■ Instructions to follow ■
From the blog post below, pull out everything from "Feature Film Friday" down to "for the tip.", word for word.

Friday, March 29, 2013

Feature Film Friday

If you missed the American Masters episode on Margaret Mitchell yesterday, you can still tune in to PBS tonight to catch the one on Phillip Roth. Thanks to Tucker for the tip.

And speaking of things literary on television and in cinema, there’s a ton of free stuff out there that I’m going to start sharing over the next few weeks (-thus the title of this post.)

Did you know, for example, that some film-makers believe in a “curse of Quixote” that will undermine any efforts to adapt the novel on the silver screen? It’s a long enough book to discourage even the most ambitious directors, but it’s also a project that’s gotten the best of a couple who have tried: Orson Wells, for one, spent 20 unfruitful years on the quest, and Terry Gilliam flamed out some years later. This documentary chronicles the woes that beset Gilliam almost from the outset of his ill-fated efforts. The good stuff starts about 40 minutes in, when his first shooting location is harried by F16s and swept away in a flash flood. Enjoy:




Thursday, March 28, 2013

Author Look-Alikes Vol. 12: Authors with Initials Edition


V.S Naipaul is a celebrated Trinidadian Indian, but those big jowls and heavy eyelids remind me a bit of old Kicking Bird (Graham Greene), a fictional American Indian. "Tatonka."

■ Provided material ■

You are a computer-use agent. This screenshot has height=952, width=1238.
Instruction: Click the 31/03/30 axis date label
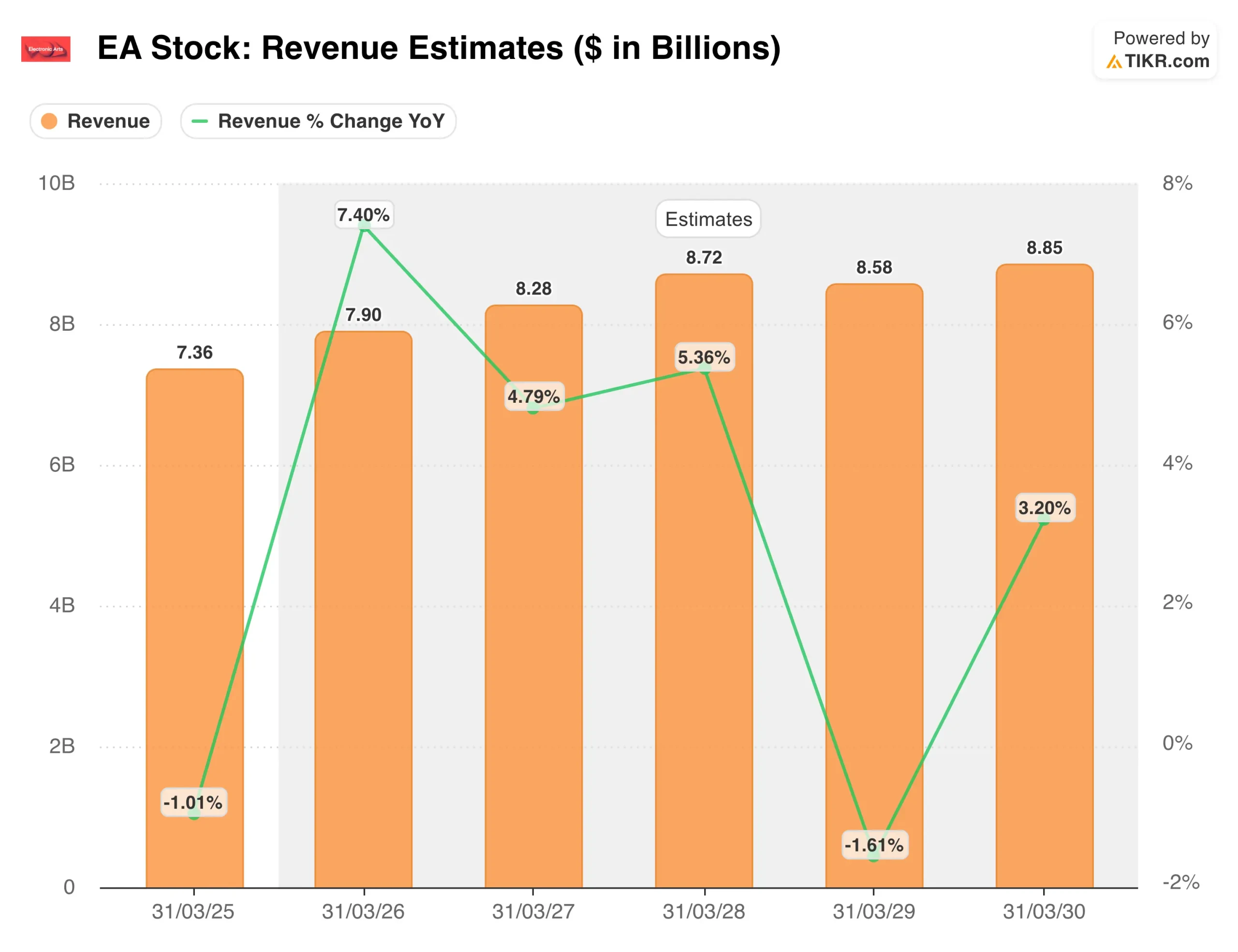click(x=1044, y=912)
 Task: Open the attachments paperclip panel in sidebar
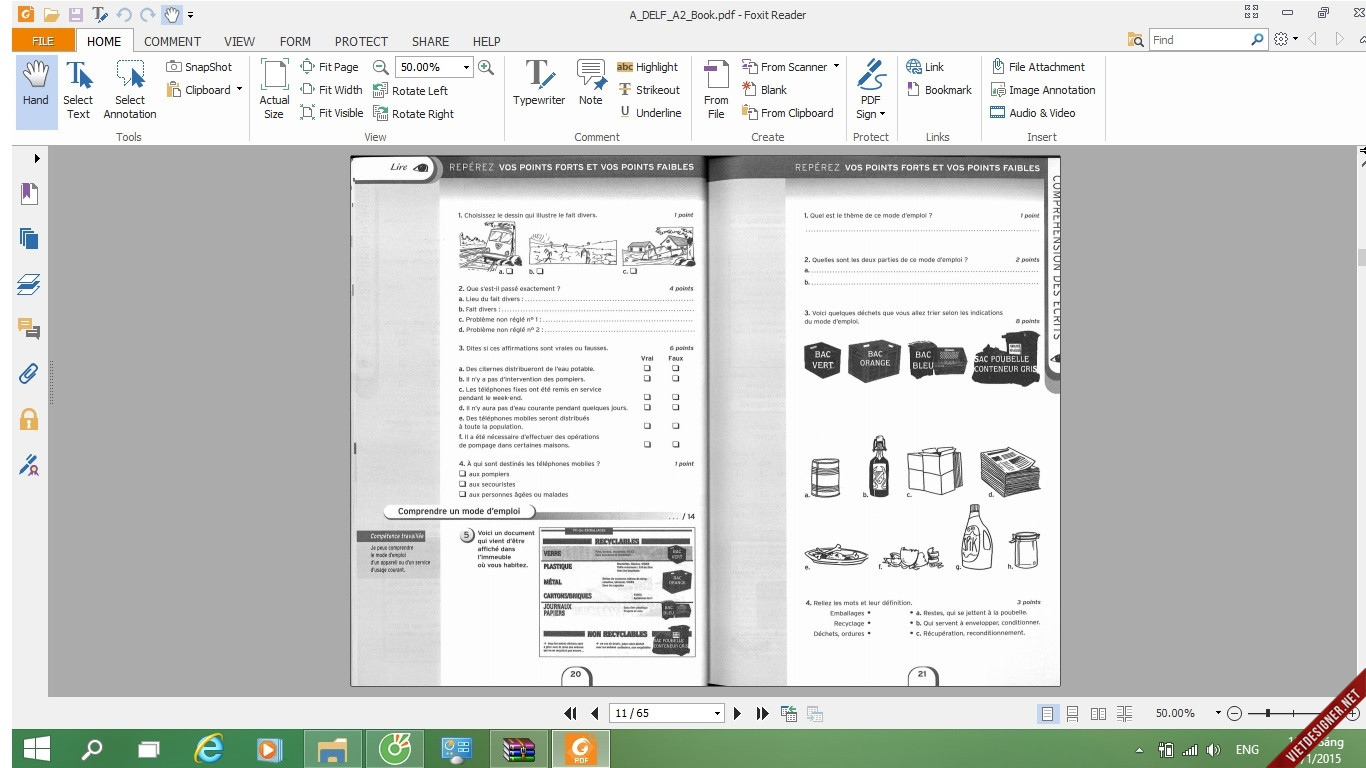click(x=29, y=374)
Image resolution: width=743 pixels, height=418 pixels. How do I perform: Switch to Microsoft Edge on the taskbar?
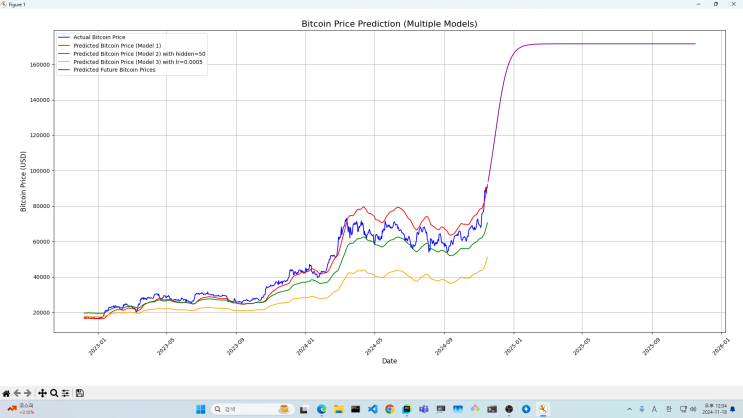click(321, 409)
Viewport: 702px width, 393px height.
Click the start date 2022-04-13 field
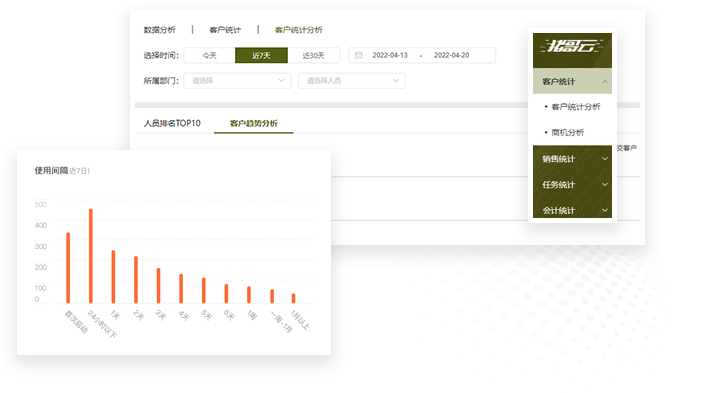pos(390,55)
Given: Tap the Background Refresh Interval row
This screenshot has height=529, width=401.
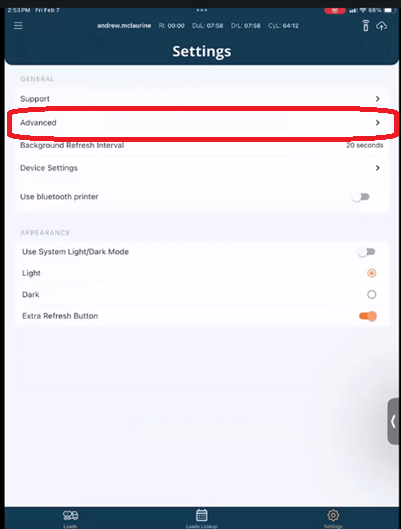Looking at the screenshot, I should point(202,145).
...
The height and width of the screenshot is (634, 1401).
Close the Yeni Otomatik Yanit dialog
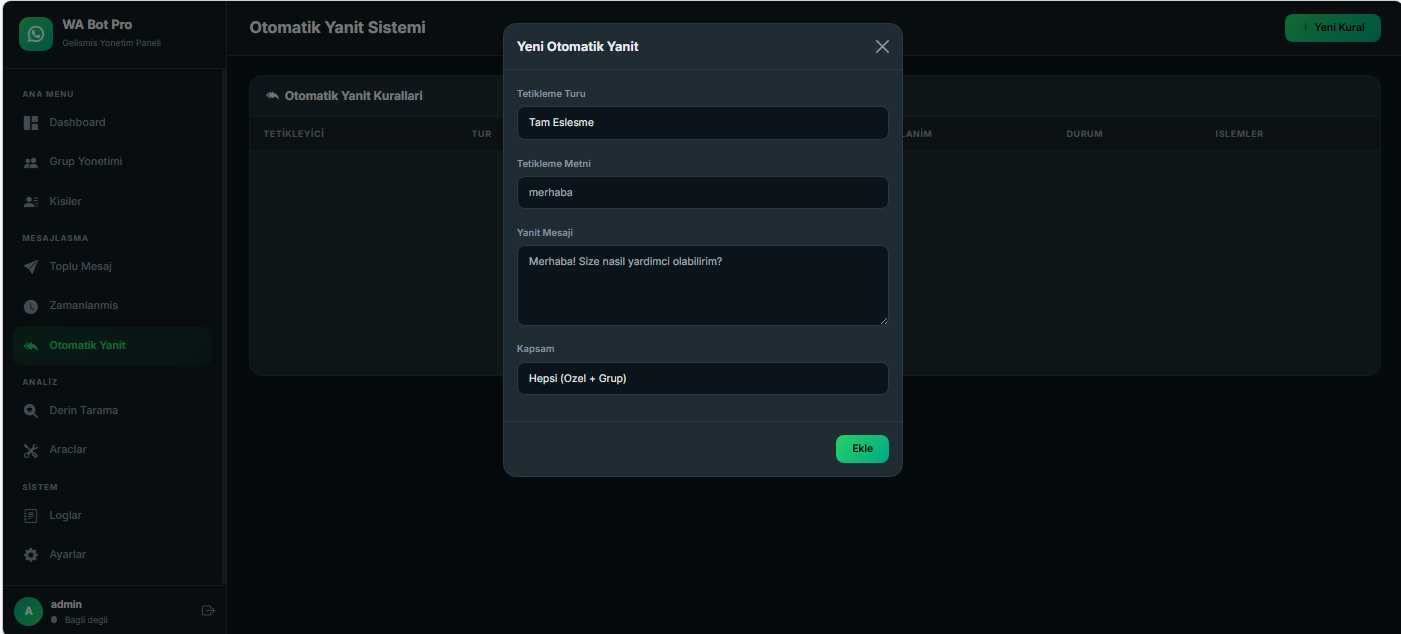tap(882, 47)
---
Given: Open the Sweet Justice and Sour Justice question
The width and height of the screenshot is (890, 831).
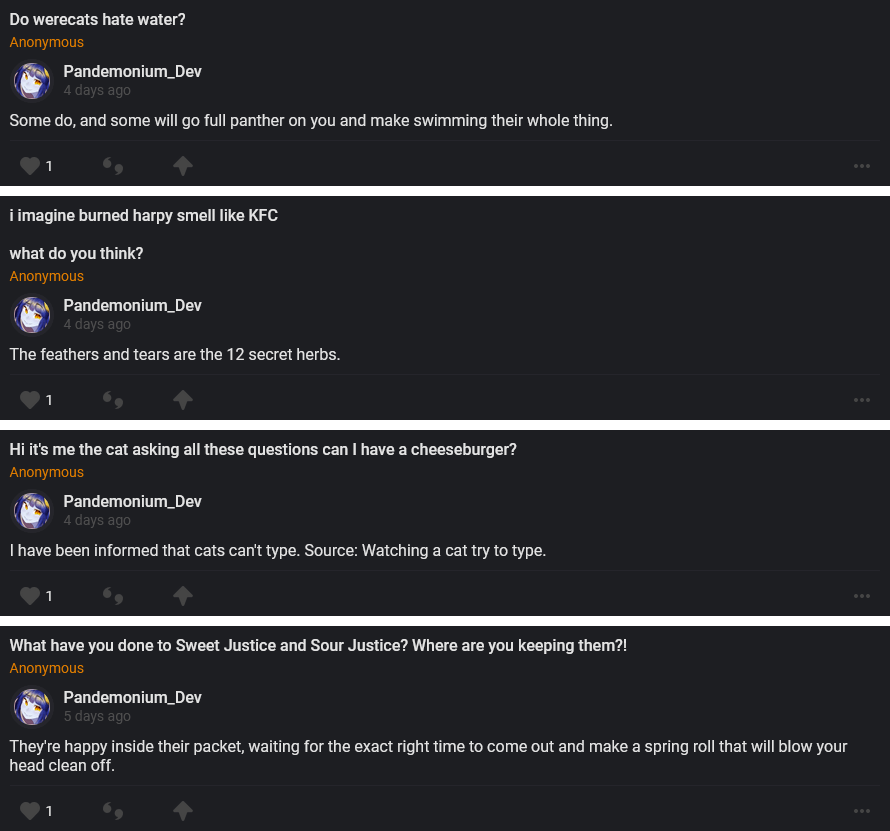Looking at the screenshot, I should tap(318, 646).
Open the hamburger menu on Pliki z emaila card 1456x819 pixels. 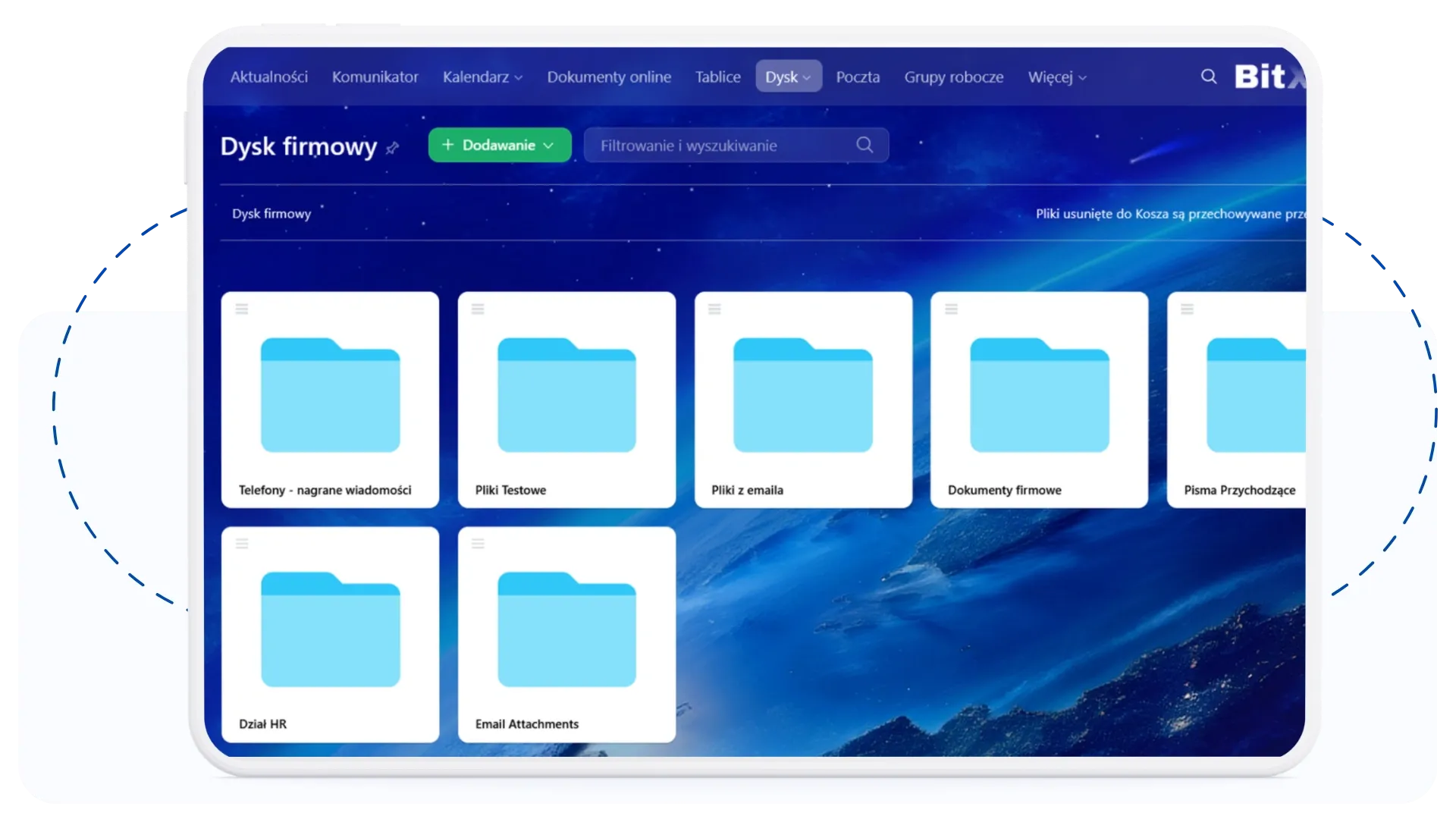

■ Exercise result ■
Feature Film Friday

If you missed the American Masters episode on Margaret Mitchell yesterday, you can still tune in to PBS tonight to catch the one on Phillip Roth. Thanks to Tucker for the tip.